Cancers (Basel). 2022 Aug 8;14(15):3838. doi: 10.3390/cancers14153838.

Abstract

Identification of mismatch repair (MMR)-deficient colorectal cancers (CRCs) is recommended for Lynch syndrome (LS) screening, and supports targeting of immune checkpoint inhibitors. Microsatellite instability (MSI) analysis is commonly used to test for MMR deficiency. Testing biopsies prior to tumour resection can inform surgical and therapeutic decisions, but can be limited by DNA quantity. MSI analysis of voided urine could also provide much needed surveillance for genitourinary tract cancers in LS. Here, we reconfigure an existing molecular inversion probe-based MSI and BRAF c.1799T > A assay to a multiplex PCR (mPCR) format, and demonstrate that it can sample >140 unique molecules per marker from <1 ng of DNA and classify CRCs with 96−100% sensitivity and specificity. We also show that it can detect increased MSI within individual and composite CRC biopsies from LS patients, and within preoperative urine cell free DNA (cfDNA) from two LS patients, one with an upper tract urothelial cancer, the other an undiagnosed endometrial cancer. Approximately 60−70% of the urine cfDNAs were tumour-derived.

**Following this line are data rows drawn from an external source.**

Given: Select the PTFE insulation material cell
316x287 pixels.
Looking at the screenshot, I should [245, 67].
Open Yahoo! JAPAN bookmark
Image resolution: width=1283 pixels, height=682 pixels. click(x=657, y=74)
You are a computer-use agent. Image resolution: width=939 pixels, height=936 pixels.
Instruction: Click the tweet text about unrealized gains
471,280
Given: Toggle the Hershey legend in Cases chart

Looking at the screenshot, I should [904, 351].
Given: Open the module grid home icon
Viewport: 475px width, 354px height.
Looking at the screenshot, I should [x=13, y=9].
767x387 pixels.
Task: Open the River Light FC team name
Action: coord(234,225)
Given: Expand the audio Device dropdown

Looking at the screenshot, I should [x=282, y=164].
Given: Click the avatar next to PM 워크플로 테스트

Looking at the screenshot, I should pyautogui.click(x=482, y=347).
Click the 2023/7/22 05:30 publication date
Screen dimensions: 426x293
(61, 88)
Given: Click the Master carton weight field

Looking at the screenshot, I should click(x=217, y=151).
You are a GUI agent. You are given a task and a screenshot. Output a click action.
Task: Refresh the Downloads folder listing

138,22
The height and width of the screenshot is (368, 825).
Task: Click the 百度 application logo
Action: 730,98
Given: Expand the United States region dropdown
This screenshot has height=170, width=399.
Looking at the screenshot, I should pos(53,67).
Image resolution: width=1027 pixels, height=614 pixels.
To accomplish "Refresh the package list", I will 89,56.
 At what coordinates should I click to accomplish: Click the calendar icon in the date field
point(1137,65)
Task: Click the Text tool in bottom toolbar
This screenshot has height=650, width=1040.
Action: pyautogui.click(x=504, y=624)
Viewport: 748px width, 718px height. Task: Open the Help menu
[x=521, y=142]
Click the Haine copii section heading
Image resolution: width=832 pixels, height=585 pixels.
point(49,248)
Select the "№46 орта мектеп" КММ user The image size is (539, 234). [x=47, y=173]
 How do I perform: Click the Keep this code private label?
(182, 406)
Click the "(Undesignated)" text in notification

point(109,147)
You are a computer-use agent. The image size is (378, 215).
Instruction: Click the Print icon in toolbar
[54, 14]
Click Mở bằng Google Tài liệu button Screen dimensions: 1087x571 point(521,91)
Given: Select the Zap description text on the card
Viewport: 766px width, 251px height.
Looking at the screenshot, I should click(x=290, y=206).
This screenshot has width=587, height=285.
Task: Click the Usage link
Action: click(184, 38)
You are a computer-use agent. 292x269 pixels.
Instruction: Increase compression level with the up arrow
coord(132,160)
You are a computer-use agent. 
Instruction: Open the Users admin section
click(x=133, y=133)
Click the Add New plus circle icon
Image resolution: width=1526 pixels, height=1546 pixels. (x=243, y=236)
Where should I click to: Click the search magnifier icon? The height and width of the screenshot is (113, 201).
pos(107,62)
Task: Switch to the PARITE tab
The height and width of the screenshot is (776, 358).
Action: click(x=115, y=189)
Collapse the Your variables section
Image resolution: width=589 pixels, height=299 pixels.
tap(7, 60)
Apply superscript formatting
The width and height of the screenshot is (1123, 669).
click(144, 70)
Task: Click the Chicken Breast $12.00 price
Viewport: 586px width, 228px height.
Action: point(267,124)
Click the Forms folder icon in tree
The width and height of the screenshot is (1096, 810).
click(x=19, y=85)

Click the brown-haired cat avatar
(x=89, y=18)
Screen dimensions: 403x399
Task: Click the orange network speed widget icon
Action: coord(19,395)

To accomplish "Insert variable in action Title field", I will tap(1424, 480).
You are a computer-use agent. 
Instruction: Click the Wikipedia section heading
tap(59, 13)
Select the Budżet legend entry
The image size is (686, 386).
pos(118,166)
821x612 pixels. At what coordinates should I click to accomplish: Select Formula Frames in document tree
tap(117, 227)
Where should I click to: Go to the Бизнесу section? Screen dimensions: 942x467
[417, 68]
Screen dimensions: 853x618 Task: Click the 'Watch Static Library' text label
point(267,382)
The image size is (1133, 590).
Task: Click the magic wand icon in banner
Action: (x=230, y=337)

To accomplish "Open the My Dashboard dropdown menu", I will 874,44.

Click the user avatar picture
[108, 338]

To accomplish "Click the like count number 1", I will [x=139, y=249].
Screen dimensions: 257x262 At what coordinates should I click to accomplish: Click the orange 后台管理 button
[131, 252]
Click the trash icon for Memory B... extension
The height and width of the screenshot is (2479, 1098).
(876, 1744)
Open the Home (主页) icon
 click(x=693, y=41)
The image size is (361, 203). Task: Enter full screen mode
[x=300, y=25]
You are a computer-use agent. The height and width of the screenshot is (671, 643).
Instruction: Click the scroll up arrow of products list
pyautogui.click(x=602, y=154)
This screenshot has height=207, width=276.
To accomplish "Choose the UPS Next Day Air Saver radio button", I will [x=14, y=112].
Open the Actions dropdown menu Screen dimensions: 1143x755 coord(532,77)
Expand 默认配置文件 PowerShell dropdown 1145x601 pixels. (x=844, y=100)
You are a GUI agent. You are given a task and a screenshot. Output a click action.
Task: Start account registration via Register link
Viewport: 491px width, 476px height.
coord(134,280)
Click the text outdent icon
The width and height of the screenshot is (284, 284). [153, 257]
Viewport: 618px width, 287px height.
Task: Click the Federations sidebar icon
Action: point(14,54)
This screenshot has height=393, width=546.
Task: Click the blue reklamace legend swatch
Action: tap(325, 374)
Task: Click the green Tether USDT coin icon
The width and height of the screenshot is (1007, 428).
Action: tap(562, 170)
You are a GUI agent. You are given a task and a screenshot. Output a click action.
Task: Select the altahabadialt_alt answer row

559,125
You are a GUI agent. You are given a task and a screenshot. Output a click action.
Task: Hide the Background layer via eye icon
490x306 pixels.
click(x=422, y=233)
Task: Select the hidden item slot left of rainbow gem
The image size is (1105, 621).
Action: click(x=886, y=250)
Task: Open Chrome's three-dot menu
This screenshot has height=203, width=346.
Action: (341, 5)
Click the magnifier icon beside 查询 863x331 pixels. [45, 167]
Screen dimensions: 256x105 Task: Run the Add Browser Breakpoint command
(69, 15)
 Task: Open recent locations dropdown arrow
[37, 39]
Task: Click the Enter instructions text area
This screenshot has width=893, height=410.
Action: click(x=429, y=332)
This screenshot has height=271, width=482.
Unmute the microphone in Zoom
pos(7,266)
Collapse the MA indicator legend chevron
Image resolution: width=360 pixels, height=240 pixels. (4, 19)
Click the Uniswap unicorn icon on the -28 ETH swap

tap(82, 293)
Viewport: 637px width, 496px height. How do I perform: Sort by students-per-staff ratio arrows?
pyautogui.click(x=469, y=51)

Our results suggest that mPCR sequence-based analysis of MSI and mutation hotspots in CRC biopsies could facilitate presurgery decision making, and could enable postal-based screening for urinary tract and endometrial tumours in LS patients.

Keywords: Lynch syndrome; liquid biopsy; microsatellite instability; mismatch-repair deficiency; tumour biopsy.

Grants and funding

This research was funded by Cancer Research UK (grant numbers C569/A24991 and CRUK C1297/A15934), a Medical Research Council UK Confidence in Concept award (grant number MC_PC_17168), and the Barbour Foundation (registered charity in England and Wales, number 328081).